I must tell you though that upside-down asanas can be somewhat dangerous for those who suffer from high blood pressure and after a serious surgical operation. Anyone who does it must also learn to practise properly. If one practises headstand with the forehead on the floor, they might damage their neck. And certain poses like scorpion or king scorpion (scorpion in handstand) should not be attempted by people who do not practise under the guidance of a qualified teacher.

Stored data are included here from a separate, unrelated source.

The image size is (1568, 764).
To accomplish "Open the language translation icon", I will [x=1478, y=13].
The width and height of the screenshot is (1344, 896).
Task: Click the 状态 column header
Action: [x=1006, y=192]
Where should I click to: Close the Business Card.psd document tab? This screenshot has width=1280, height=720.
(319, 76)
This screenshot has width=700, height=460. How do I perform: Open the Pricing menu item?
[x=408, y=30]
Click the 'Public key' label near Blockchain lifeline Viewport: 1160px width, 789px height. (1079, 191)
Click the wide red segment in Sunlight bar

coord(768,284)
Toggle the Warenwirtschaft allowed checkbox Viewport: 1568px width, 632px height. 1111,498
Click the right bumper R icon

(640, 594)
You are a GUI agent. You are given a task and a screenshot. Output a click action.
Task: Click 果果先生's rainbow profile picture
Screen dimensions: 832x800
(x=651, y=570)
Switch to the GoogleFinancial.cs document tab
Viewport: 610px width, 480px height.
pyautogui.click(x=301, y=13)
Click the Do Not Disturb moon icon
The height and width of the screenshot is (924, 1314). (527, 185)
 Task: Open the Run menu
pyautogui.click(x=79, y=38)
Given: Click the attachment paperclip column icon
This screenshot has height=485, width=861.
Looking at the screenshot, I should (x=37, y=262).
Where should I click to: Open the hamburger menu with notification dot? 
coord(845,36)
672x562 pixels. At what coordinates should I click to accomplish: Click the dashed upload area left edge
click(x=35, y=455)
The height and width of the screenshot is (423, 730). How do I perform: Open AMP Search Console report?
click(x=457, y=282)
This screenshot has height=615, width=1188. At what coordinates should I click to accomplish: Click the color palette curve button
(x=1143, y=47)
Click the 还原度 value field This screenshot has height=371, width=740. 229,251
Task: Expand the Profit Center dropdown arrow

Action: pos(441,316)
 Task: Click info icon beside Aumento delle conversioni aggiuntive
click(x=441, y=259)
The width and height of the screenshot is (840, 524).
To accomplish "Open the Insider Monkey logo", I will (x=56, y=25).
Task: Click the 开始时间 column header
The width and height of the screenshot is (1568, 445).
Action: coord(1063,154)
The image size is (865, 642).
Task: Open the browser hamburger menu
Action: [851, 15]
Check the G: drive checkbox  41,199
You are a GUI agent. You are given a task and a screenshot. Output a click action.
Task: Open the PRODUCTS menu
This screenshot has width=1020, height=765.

The Hatha-Yoga-Pradipika, a well-known yoga book written in the 16th century, does not say anything else when it says that instructions for upside-down asanas (called 'viparita karani') should be obtained by a 'guru' (chapter 3, shloka 79). The word 'guru' means 'qualified teacher'. When it comes to headstand, the text says that "one should practise for just a moment on the first day. And then practise longer and longer, each time adding some seconds" (chapter 3, shloka 81). My first teacher, Andrey Vanlysebeth, wrote in his book 'Teach Yourself Yoga' that one should add one minute every week. The Hatha-Yoga-Pradipika then says that whichever mortal who practises headstand for three hours every day does not age. Modern masters such as Andrey Vanlysebeth illustrate that performing headstand daily slows down the aging process. And they say that we don't necessarily need to hold the asanas for three hours to slow down that aging process. If this is so, what are we waiting for? Let's get upside down!